Manhattan has three public heliports. US Helicopter offered regularly scheduled helicopter service connecting the Downtown Manhattan Heliport with John F. Kennedy International Airport in Queens and Newark Liberty International Airport in New Jersey before going out of business in 2009.[221]

New York City has the largest clean-air diesel-hybrid and compressed natural gas bus fleet, which also operates in Manhattan, in the country. It also has some of the first hybrid taxis, most of which operate in Manhattan.[222]

Crosstown traffic refers primarily to vehicular traffic between Manhattan's East Side and Manhattan's West Side. The trip is notoriously frustrating for drivers because of heavy congestion on narrow local streets laid out by the Commissioners' Plan of 1811, the barrier posed by the Park itself to uptown streets, and absence of express roads other than the Trans-Manhattan Expressway at the far north end of Manhattan Island. The only exceptions are the four sunken roads that travel through Central Park. Proposals in the mid-1900s to build such roads through the city's densest neighborhoods, namely the Mid-Manhattan Expressway and Lower Manhattan Expressway, did not go forward. The congestion makes Manhattan's crosstown buses the perennial "winners" of the "Pokey Awards" for slowest service in New York City.

Utilities

[edit]

Gas and electric service is provided by Consolidated Edison to all of Manhattan. Con Edison's electric business traces its roots back to Thomas Edison's Edison Electric Illuminating Company, the first investor-owned electric utility. The company started service on September 4, 1882, using one generator to provide 110 volts direct current (DC) to 59 customers with 800 light bulbs, in a one-square-mile area of Lower Manhattan from his Pearl Street Station.[223] Con Edison operates the world's largest district steam system, which consists of 105 miles (169 km)* of steam pipes, providing steam for heating, hot water, and air conditioning[224] by some 1,800 Manhattan customers.[225] Cable service is provided by Time Warner Cable and telephone service is provided by Verizon Communications, although AT&T is available as well.

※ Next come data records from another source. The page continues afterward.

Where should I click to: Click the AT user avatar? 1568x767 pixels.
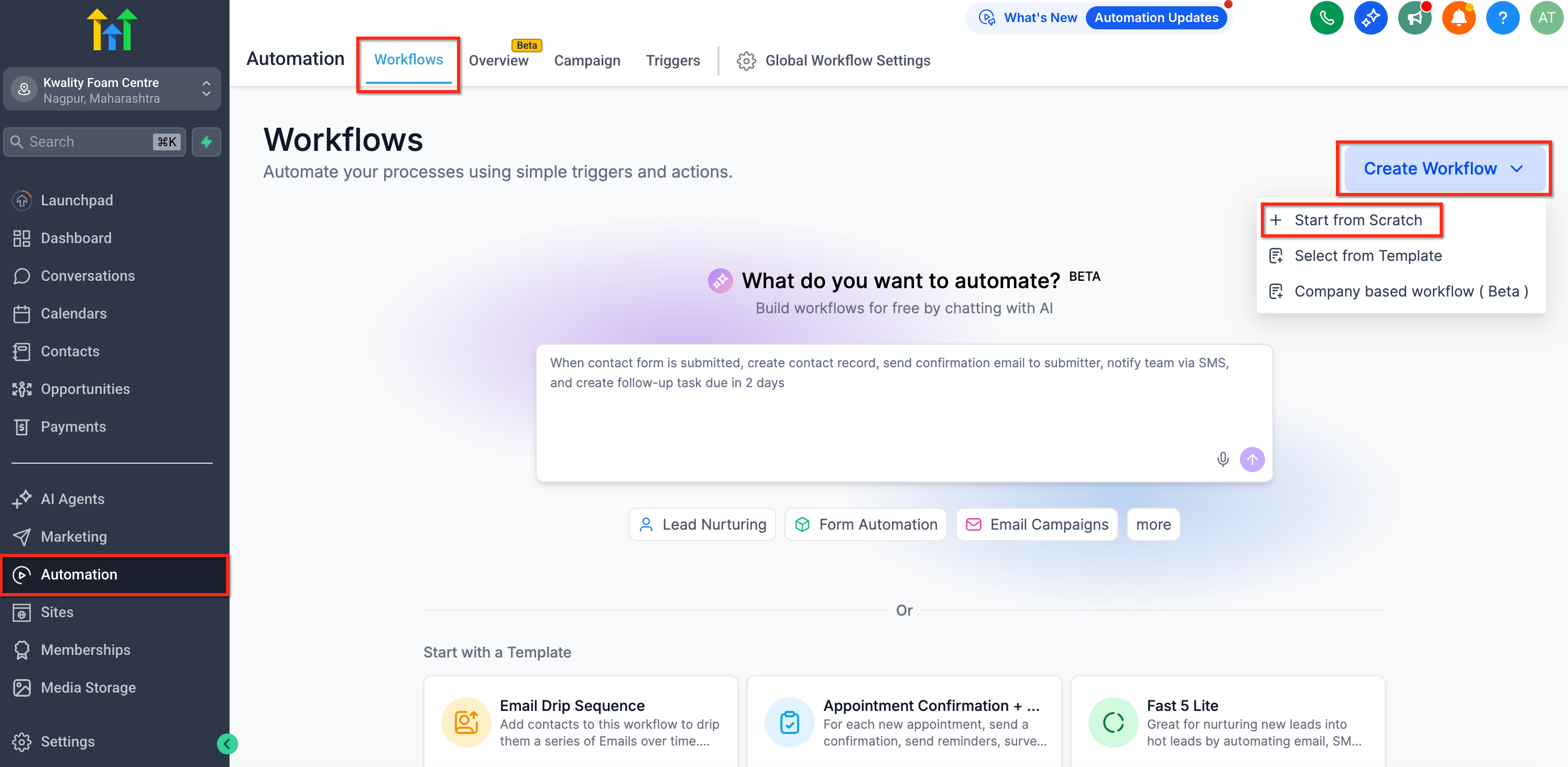click(1546, 18)
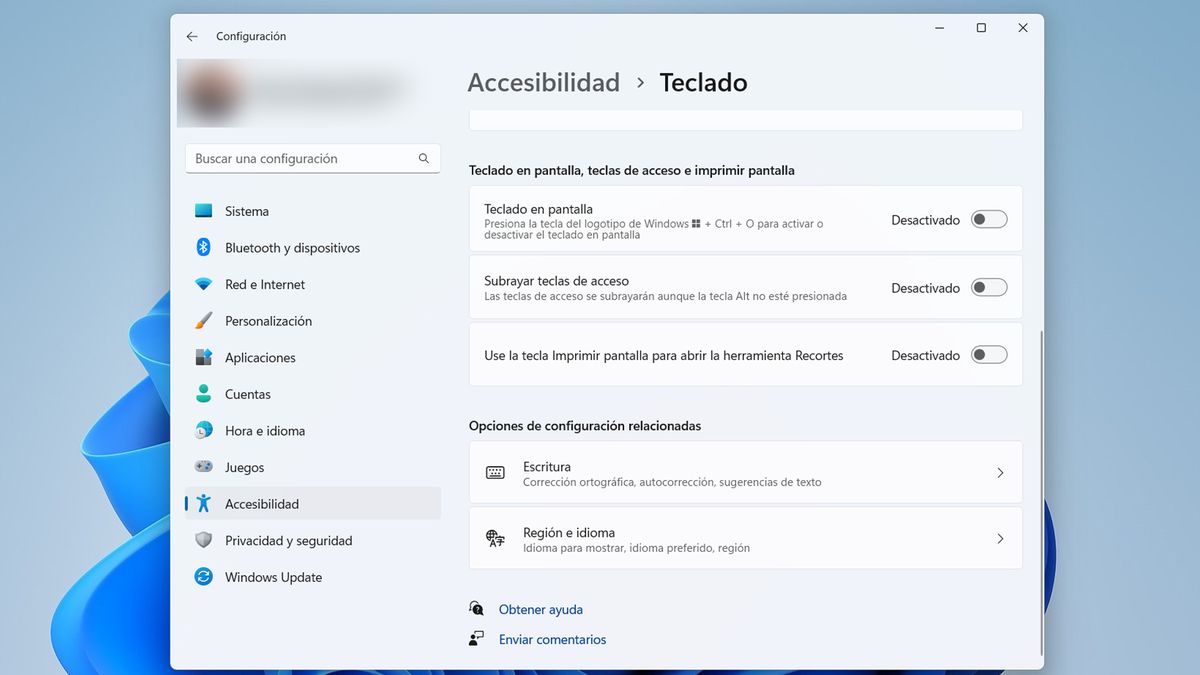The height and width of the screenshot is (675, 1200).
Task: Expand the Escritura settings row
Action: click(1000, 472)
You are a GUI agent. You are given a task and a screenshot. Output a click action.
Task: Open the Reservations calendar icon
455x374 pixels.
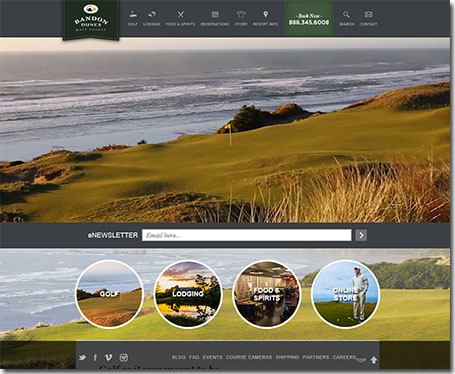point(215,14)
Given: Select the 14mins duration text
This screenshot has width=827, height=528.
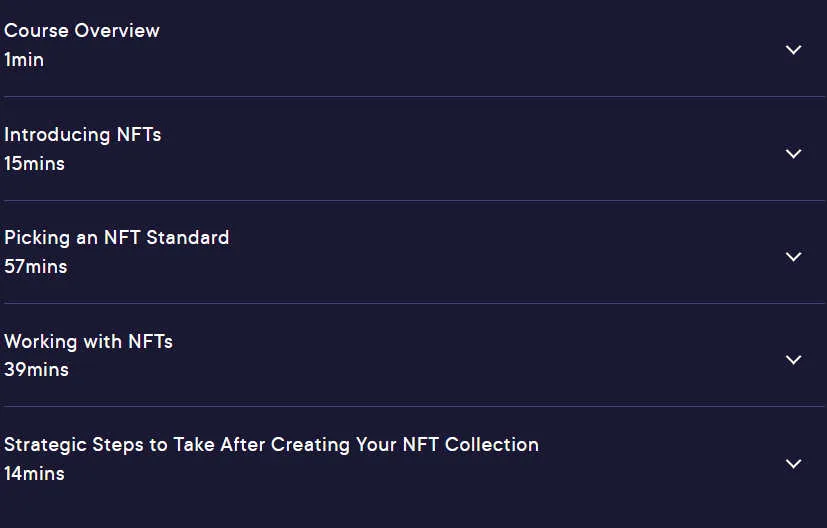Looking at the screenshot, I should [34, 473].
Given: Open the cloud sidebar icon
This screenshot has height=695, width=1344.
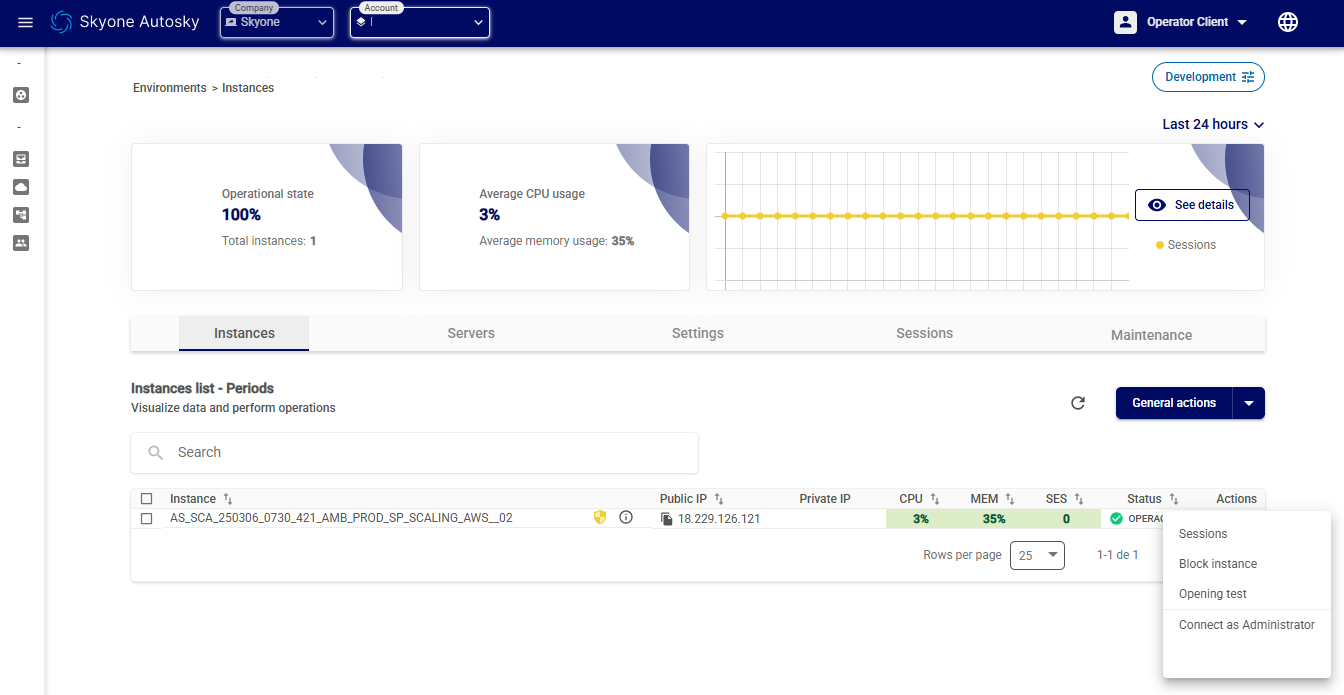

Manhattan, surrounded by two brackish rivers, had a limited supply of fresh water. To satisfy the growing population, the city of New York acquired land in Westchester County and constructed the old Croton Aqueduct system, which went into service in 1842 and was superseded by the new Croton Aqueduct, which opened in 1890, but this was interrupted in 2008 for the construction since underway of a US$3.2 billion water purification plant that can supply an estimated 290 million gallons daily when completed, representing almost a 20% addition to the city's availability of water, with this addition going to Manhattan and the Bronx.[226] Water comes to Manhattan through New York City Water Tunnel No. 1, Tunnel No. 2, and Tunnel No. 3, completed in 1917, 1936, and (Manhattan's supply) 2013,[227] respectively.

Manhattan witnessed the doubling of the natural gas supply delivered to the borough when a new gas pipeline opened on November 1, 2013.[228]

The New York City Department of Sanitation is responsible for garbage removal.[229] The bulk of the city's trash ultimately is disposed at mega-dumps in Pennsylvania, Virginia, South Carolina and Ohio (via transfer stations in New Jersey, Brooklyn and Queens) since the 2001 closure of the Fresh Kills Landfill on Staten Island.[230] A small amount of trash processed at transfer sites in New Jersey is sometimes incinerated at waste-to-energy facilities. Like New York City, New Jersey and much of Greater New York relies on exporting its trash to far-flung areas.